START Raw data
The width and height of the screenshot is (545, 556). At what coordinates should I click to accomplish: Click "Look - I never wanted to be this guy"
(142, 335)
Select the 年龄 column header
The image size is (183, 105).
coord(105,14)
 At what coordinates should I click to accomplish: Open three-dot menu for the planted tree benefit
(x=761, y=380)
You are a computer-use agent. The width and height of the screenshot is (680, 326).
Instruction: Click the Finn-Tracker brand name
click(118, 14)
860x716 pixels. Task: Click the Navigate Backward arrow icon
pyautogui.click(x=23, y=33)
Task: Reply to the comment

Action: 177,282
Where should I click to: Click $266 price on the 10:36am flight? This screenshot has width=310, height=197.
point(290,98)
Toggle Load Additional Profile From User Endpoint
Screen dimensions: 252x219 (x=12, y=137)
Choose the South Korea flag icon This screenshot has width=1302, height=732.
END Raw data
START Raw data
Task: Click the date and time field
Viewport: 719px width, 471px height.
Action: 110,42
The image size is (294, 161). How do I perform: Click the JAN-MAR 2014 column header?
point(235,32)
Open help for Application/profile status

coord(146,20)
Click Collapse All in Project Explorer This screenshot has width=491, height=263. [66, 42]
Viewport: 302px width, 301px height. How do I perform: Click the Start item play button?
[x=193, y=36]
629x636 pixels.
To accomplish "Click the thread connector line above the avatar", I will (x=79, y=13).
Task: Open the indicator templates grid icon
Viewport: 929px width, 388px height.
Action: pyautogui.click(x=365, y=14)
END Raw data
Within the listing above, the range opens at the line with "Viewport: 719px width, 471px height." and closes at the line with "Click Collapse All". Reproduce exactly the lines of that range, including both ends.

Viewport: 719px width, 471px height.
Action: 110,42
The image size is (294, 161). How do I perform: Click the JAN-MAR 2014 column header?
point(235,32)
Open help for Application/profile status

coord(146,20)
Click Collapse All in Project Explorer This screenshot has width=491, height=263. [66, 42]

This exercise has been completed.